ВЫБРАННЫЙ ОТРЫВОК
■ ■ ■

Для девочки 12–13 лет текст не вполне внятный, но тем не менее с этого момента или около него началась моя жизнь с поэзией.
Пути моего чтения были прихотливы, а отношения с писателями складывались по законам любовного романа: первое прикосновение, жар и пыл, потом либо охлаждение, либо пожизненная любовная связь со взлетами и падениями. Классе в пятом-шестом произошел роман с О’Генри. Тронул меня лаконизм рассказов и элегантность финала. На каждой странице коричневого лохматого томика (до сих пор жив!) засохшие капли супа и компота. Наизусть. И вовсе не Чехов. Нисколько не Чехов! А потом начинался Толстой. На всю жизнь. И нисколько не Достоевский. И не Диккенс, а Томас Манн… Продолжается Пастернак, появляется Мандельштам.
После окончания школы, с 1960 года, меняется ландшафт, его решительным образом меняет новая подруга Наталья Горбаневская. Настоящий живой поэт. В те времена Наташа издавала свои стихи сама. Поэт Николай Глазков еще в 40-х годах запустил термин «самсебяиздат», но к тому времени мы уже знали, что это называется «самиздат», – Наташа делала маленькие сборники, печатала их на папиросной бумаге, поэтому, наверное, ей удавалось печатать по семь экземпляров. Очень красиво и элегантно их брошюровала. Книжечки были тоненькие. Все эти книжечки я передала пятьдесят лет спустя в архив «Мемориала» – они ездят по всему миру с выставками, посвященными тому времени.

■ ■ ■

СПИСОК
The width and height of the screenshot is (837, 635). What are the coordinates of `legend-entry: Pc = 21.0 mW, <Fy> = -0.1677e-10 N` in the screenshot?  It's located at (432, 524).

■ ■ ■

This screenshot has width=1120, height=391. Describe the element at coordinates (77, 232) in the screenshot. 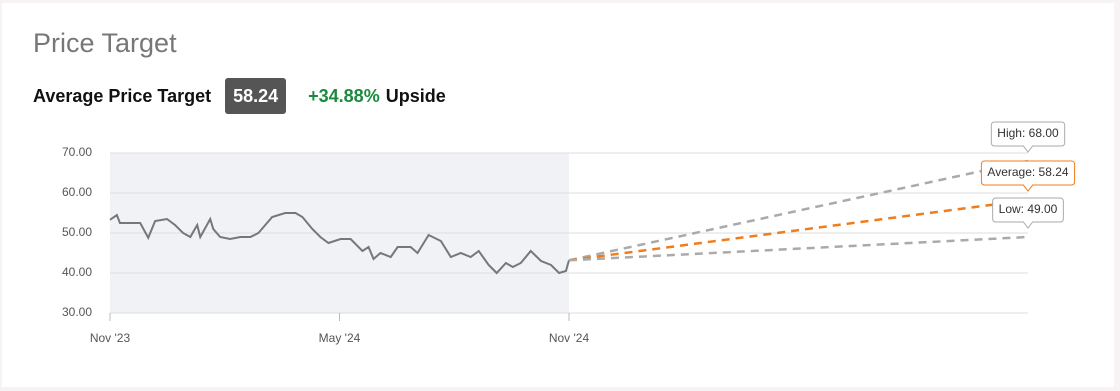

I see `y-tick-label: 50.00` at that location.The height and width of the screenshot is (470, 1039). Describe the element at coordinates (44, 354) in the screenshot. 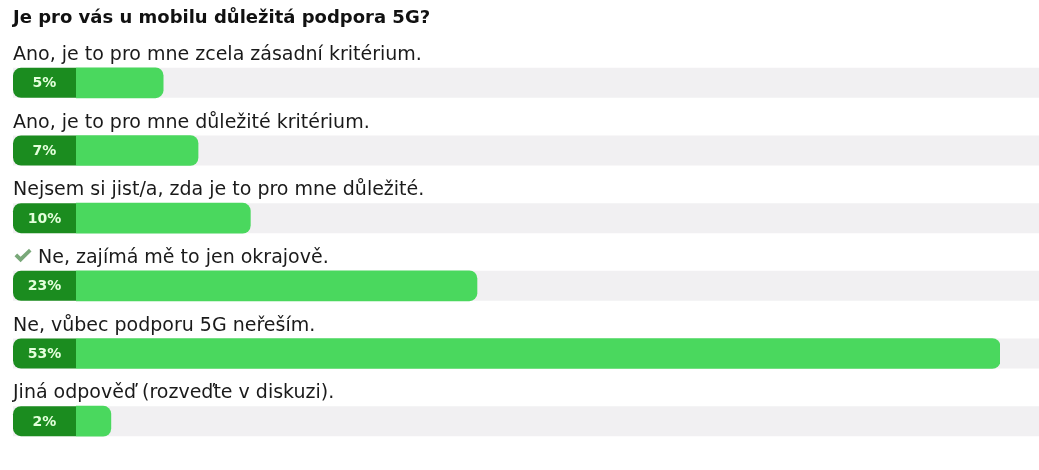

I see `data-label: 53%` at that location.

■ ■ ■

ЧТО СДЕЛАТЬ
(a) Кто, по словам отрывка о чтении, решительным образом изменил ландшафт после окончания школы?
(b) Приведите из отрывка о чтении текст, начиная со слов «Для девочки 12–13» и дальше до слов «Пастернак, появляется Мандельштам.» включительно.
(c) Продолжите отрывок о чтении вслед за его последней фразой.
Список к отрывку о чтении не относится и стоит отдельно.

ОТВЕТЫ ПО ЗАДАНИЯМ
(a) Новая подруга Наталья Горбаневская.

(b)
Для девочки 12–13 лет текст не вполне внятный, но тем не менее с этого момента или около него началась моя жизнь с поэзией.
Пути моего чтения были прихотливы, а отношения с писателями складывались по законам любовного романа: первое прикосновение, жар и пыл, потом либо охлаждение, либо пожизненная любовная связь со взлетами и падениями. Классе в пятом-шестом произошел роман с О’Генри. Тронул меня лаконизм рассказов и элегантность финала. На каждой странице коричневого лохматого томика (до сих пор жив!) засохшие капли супа и компота. Наизусть. И вовсе не Чехов. Нисколько не Чехов! А потом начинался Толстой. На всю жизнь. И нисколько не Достоевский. И не Диккенс, а Томас Манн… Продолжается Пастернак, появляется Мандельштам.

(c)
Таким образом, первый настоящий самиздат, с которым я встретилась, – книги Натальи Горбаневской. Три года тому назад я ехала в электричке из Шереметьева домой, откуда-то прилетевши из-за границы, бросила взгляд за окно – там было дивно прекрасно: только что выпавший снег, согнувшиеся в три погибели березы, а ехала я из жарких стран, где никакого снега нет. Глаз очень радовался. Всякий раз, когда у меня радуется глаз красоте природы, я вспоминаю, как мантру, одно стихотворение Наташи Горбаневской:
Когда я приехала домой, все еще бормоча про себя это стихотворение, мне позвонили и сказали, что Наташа умерла. И совершенно нерасторжимым образом слилось для меня это стихотворение и сообщение о ее смерти, и это чувство красоты ее жизни – «судьба моя, как ты красива».
Благодаря Наташе я очень рано познакомилась с питерской поэзией начала 60-х годов. В те годы еще было неизвестно, какой из четырех молодых питерских поэтов совершит своего рода поэтическую революцию: Рейн, Найман, Бобышев или Бродский. Первой это поняла Анна Андреевна Ахматова. Хотя, надо сказать, что и Рейн прекрасный поэт, есть замечательные стихи и у Наймана, и у Бобышева, которого я недавно перечитывала. Но Бродский всех затмил. Первые стихотворения Бродского пришли от Наташи.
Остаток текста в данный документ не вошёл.